According to court documents, beginning in April 2013, HSI special agents conducted an investigation of illicit sales activity on BMR. The website provides a platform for vendors and buyers to conduct anonymous online transactions involving the sale of a variety of illegal goods, including biological agents, toxins, firearms, ammunition, explosives, narcotics and counterfeit items. Unlike mainstream e-commerce websites, BMR is only accessible via the Tor network – a special computer network designed to enable users to conceal their identities and locations. Transactions on BMR are conducted using Bitcoin, a decentralized form of electronic currency that only exists online.

Korff maintained a seller's profile on BMR, through which he negotiated the sale of two liquid doses of abrin to the undercover agent. During their online conversations, Korff told the buyer about his delivery methods – concealing vials in a carved-out and re-melted candle – and discussed how much abrin was needed to kill a person of a particular weight and how best to administer the toxin. Korff also assured the buyer that a victim's death would appear to be a bad case of the flu.

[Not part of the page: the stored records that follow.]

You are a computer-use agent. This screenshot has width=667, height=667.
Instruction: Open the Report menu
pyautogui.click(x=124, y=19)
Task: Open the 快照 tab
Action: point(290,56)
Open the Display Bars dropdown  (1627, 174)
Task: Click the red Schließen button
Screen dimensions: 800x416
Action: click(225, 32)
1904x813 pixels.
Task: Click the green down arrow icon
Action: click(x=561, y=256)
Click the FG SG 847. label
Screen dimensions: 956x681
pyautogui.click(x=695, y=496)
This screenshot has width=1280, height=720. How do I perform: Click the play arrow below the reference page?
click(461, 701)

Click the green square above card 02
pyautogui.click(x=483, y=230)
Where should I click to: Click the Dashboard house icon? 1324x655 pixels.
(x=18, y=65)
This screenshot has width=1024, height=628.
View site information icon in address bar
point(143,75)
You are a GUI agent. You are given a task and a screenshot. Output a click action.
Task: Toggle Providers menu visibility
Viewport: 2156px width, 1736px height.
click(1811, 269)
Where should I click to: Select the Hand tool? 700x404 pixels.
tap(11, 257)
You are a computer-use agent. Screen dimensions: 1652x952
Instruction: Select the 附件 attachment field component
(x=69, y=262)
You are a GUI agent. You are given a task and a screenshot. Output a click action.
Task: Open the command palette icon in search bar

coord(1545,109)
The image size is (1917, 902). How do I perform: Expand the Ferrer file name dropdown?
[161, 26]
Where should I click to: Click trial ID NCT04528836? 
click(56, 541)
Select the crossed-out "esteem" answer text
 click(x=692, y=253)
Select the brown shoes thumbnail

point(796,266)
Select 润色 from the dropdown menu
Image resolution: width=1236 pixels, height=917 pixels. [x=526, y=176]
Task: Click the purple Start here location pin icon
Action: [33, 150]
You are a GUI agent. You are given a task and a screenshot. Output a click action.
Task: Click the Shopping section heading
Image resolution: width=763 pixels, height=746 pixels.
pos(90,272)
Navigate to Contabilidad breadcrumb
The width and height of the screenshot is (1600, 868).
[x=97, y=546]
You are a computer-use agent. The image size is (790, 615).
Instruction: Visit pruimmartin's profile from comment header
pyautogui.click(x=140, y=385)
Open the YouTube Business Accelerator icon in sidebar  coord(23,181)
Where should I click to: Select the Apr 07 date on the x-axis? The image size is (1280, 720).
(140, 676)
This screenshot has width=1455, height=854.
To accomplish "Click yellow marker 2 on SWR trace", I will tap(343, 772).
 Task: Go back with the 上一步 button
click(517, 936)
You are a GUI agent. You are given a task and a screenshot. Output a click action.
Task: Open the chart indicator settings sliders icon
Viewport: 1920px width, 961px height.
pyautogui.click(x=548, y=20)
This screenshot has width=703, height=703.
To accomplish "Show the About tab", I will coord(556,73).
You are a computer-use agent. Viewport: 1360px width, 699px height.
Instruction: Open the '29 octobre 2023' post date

Korff and the buyer agreed on a total purchase price of $2,500 for two doses of the poison. The undercover special agent transferred a deposit – the equivalent of $1,500 in Bitcoin – from a bank account in New Jersey to Korff on Jan. 6. The pair agreed the buyer would travel from Canada Jan. 15, to retrieve the abrin from a prearranged location. Korff sent the special agent pictures of a specific spot at a rest stop approximately 10 miles outside Fort Myers where he planned to leave the package.

On the arranged day, Korff dropped off a fast food bag containing two wax candles at the location. An undercover special agent collected the bag and left behind an additional deposit toward the remaining payment. Korff was under surveillance throughout the transaction.

The candles contained vials of liquid containing a detectable amount of abrin. Even small doses of abrin are potentially lethal to humans if ingested, inhaled or injected – causing death within 36 to 72 hours from the time of exposure.

Assisting in the ongoing investigation was HSI in Ft. Myers; the FBI's Joint Terrorism Task Force, the U.S. Postal Inspection Service; the Glades County, Henry County and Lee County Sheriff's Offices; and the Justice Department's National Security Division Counterterrorism Section in Washington; and the U.S. Attorney's Office for the Middle District of Florida.

A defendant is presumed innocent unless and until proven guilty.